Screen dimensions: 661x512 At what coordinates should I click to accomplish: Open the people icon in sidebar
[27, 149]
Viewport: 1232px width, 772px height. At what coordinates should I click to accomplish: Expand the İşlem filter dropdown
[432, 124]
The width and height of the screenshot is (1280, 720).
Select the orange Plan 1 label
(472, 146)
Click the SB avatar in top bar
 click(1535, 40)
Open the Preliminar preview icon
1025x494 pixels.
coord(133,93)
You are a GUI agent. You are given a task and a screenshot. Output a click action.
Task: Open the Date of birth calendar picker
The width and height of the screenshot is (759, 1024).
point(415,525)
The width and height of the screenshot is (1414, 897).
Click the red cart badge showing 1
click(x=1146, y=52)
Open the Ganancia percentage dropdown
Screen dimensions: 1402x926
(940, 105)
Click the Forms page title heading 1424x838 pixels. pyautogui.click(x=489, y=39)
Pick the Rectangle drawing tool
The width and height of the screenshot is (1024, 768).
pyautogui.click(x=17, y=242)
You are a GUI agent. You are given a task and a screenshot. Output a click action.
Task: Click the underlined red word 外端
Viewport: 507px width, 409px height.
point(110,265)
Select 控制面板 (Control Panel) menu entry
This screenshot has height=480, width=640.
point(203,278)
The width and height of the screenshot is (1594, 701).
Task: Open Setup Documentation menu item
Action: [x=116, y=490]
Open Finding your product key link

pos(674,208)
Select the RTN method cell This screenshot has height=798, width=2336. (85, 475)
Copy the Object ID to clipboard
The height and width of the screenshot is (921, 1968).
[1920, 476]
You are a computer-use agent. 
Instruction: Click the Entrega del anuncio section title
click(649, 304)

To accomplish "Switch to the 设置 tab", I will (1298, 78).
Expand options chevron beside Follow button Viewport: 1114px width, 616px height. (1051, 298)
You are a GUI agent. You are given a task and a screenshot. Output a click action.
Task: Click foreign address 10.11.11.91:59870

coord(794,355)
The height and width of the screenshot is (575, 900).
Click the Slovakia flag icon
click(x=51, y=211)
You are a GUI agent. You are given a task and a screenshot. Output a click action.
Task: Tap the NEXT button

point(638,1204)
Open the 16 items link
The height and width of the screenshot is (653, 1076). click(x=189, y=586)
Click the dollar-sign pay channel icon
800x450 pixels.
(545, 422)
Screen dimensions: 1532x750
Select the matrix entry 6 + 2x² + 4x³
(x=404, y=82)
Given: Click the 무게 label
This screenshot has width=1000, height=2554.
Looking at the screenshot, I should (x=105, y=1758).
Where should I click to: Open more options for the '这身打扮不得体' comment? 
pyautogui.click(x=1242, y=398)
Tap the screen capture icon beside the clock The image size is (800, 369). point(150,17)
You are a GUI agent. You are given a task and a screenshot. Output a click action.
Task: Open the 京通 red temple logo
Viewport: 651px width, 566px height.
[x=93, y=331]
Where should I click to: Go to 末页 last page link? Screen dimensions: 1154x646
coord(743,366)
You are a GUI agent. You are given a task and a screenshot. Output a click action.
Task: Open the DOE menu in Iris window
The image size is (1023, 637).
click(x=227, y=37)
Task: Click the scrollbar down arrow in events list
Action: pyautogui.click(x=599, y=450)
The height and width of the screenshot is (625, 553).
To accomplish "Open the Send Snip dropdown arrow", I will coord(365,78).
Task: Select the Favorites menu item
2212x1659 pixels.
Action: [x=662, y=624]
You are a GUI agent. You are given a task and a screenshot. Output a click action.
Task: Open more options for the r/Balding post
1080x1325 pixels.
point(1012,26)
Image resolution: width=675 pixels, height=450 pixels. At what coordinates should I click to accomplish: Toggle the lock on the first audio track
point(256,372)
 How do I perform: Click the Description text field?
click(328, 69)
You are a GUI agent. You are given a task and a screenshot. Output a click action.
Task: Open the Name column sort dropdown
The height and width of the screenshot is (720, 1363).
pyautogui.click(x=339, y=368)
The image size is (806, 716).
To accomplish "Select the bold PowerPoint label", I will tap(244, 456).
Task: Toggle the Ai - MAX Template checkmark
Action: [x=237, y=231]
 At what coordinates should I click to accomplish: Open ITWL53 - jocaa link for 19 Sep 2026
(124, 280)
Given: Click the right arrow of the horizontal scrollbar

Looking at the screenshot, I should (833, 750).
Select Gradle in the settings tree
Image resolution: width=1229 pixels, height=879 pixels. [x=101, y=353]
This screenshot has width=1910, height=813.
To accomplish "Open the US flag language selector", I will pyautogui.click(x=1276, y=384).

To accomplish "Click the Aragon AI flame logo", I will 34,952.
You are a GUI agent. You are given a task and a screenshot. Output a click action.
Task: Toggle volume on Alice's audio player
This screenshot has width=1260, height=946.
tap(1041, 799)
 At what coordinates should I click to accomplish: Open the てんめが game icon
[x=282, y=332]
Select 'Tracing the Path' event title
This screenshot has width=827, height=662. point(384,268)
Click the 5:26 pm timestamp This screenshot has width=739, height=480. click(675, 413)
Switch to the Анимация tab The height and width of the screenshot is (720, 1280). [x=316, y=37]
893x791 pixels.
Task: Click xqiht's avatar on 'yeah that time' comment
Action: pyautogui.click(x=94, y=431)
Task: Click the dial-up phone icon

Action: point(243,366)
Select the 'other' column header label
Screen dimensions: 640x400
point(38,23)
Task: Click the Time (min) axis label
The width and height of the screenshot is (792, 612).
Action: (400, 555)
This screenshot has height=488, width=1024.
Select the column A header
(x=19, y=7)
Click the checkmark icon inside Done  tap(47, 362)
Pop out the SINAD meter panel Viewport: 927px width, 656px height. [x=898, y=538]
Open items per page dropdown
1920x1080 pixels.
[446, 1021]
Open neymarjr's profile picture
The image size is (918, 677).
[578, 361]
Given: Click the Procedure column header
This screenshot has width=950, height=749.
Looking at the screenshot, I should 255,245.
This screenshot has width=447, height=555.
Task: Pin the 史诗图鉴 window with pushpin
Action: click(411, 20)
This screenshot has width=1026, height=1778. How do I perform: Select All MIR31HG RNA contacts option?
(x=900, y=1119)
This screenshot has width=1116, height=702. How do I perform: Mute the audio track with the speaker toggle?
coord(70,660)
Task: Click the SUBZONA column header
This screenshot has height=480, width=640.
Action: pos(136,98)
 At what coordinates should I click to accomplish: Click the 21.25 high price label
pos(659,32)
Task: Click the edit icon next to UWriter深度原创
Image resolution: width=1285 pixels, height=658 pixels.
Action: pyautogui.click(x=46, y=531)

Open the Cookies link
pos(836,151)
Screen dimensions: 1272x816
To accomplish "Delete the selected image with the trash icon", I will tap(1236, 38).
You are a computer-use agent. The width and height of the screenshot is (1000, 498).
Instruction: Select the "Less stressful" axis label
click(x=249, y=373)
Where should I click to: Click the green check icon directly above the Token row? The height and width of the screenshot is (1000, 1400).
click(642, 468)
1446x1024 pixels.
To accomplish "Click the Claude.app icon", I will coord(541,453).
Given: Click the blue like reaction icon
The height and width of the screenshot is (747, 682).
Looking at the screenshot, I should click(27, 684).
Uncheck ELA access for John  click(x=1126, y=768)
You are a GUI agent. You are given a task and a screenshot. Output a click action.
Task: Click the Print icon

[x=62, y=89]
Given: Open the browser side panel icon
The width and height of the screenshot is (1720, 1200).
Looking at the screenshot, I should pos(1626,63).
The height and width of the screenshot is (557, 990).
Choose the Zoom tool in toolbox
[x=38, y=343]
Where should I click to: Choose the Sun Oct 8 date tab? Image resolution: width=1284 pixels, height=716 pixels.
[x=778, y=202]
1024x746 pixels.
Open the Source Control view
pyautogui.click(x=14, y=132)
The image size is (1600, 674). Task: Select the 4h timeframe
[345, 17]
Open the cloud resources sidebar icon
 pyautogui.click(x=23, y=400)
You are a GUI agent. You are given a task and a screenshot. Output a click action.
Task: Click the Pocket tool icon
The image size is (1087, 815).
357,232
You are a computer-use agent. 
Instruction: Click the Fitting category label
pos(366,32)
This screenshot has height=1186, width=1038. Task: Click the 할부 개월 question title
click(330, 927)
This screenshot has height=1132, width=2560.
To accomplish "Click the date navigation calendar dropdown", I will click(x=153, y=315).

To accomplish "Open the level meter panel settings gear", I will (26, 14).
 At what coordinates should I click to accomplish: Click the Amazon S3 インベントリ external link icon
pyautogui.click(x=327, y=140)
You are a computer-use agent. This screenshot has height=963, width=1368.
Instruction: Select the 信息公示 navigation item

────────

What the exercise asks>
Show me each line of the listing above with "calendar" in it.

Written solution>
Task: Open the Date of birth calendar picker
To accomplish "Click the date navigation calendar dropdown", I will click(x=153, y=315).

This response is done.